** WORK ORDER **
Each line of the listing where the string "Viewport" appears is to be identified and copied.

** MATERIAL FOR THIS TASK **
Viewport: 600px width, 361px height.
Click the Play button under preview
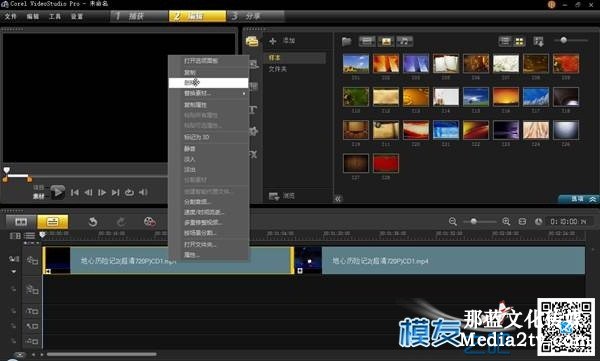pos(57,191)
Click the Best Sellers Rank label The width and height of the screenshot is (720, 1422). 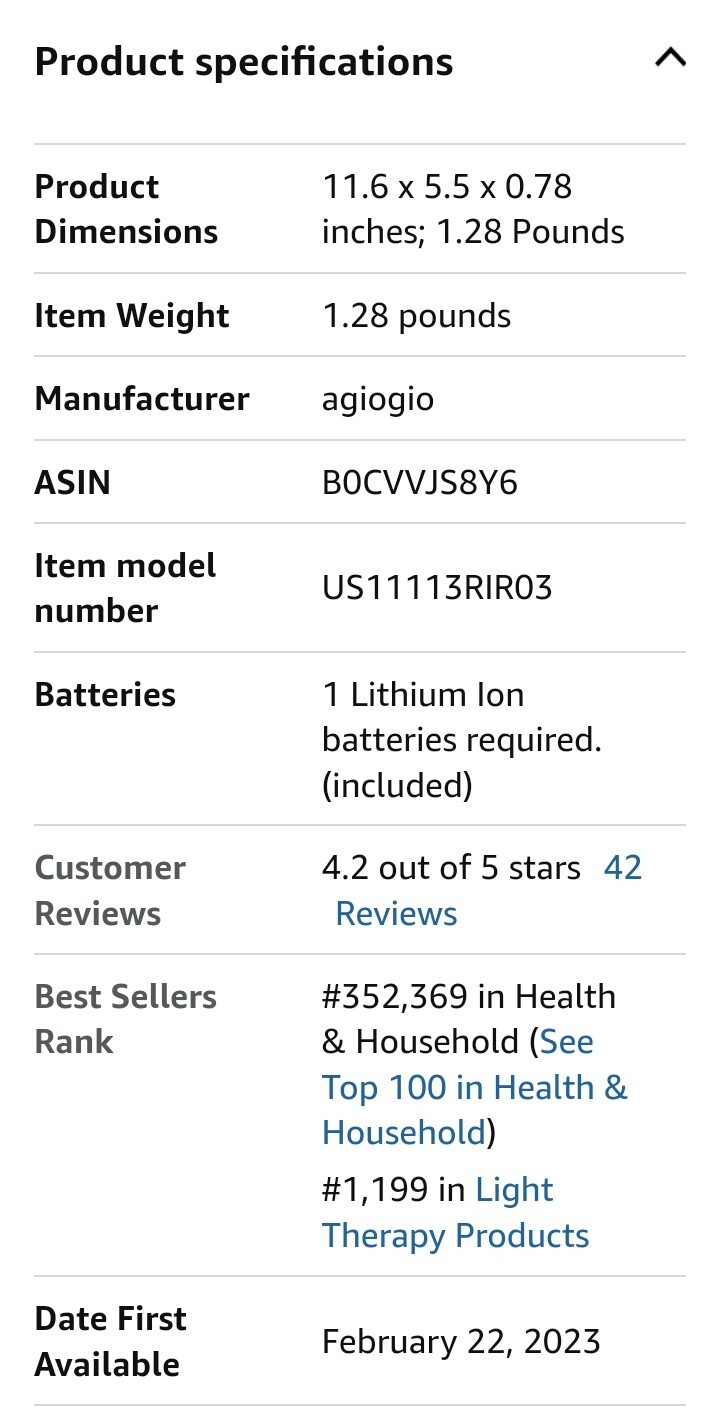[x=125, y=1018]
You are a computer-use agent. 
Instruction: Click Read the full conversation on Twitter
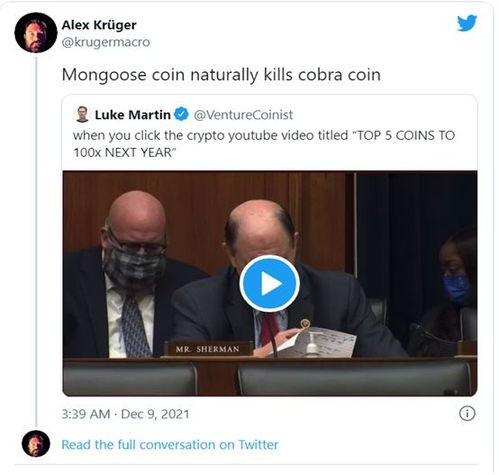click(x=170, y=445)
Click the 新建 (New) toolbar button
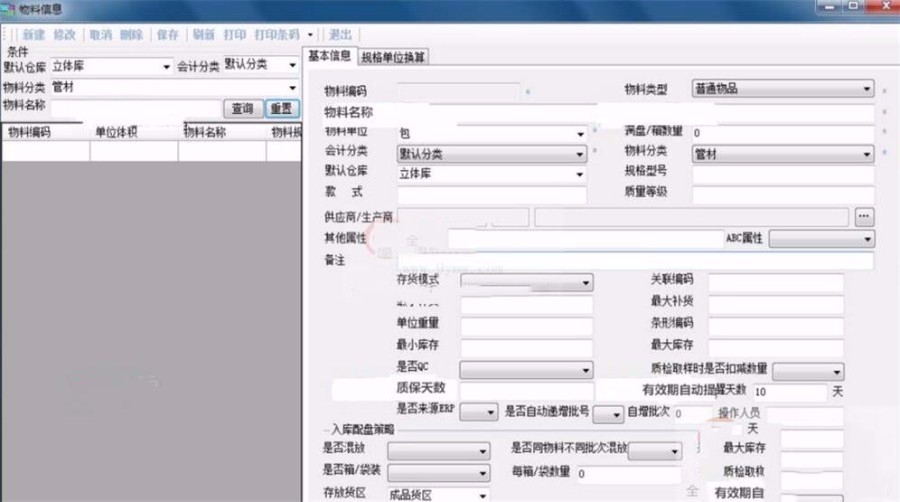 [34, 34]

---

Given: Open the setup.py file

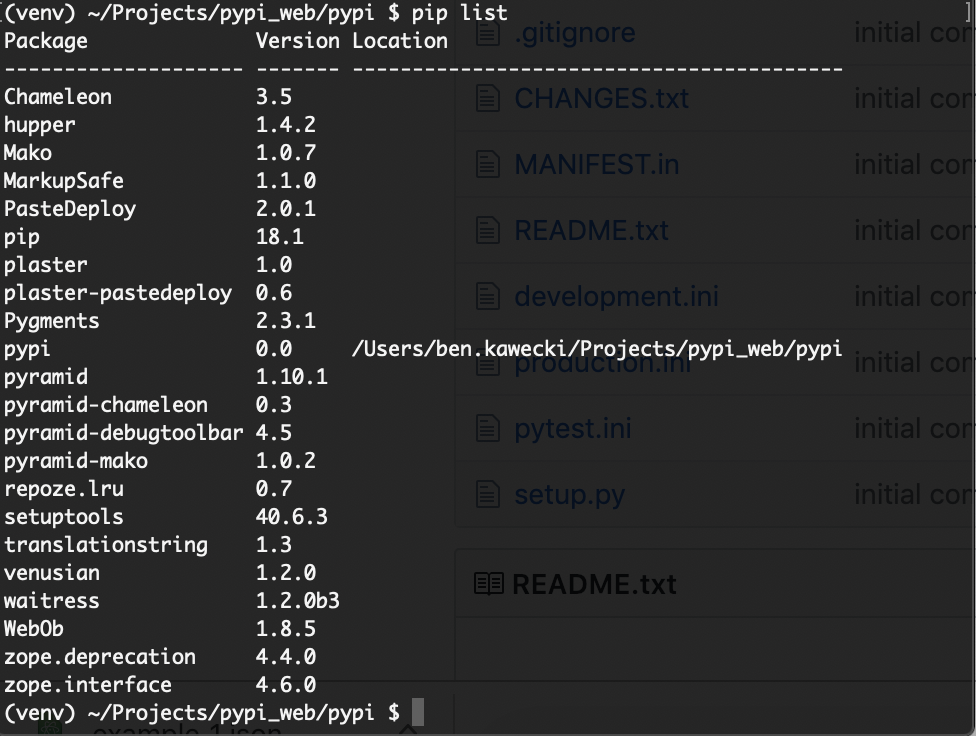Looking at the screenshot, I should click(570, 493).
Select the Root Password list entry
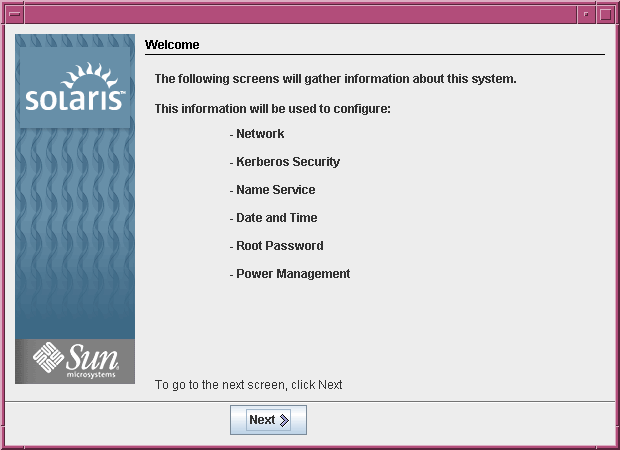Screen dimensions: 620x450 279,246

...

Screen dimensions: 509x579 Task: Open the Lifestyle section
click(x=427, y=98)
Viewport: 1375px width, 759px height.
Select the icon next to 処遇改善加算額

** ANSWER TO THE EXERCISE **
Viewport: 600px width, 361px height.
Viewport: 1375px width, 759px height.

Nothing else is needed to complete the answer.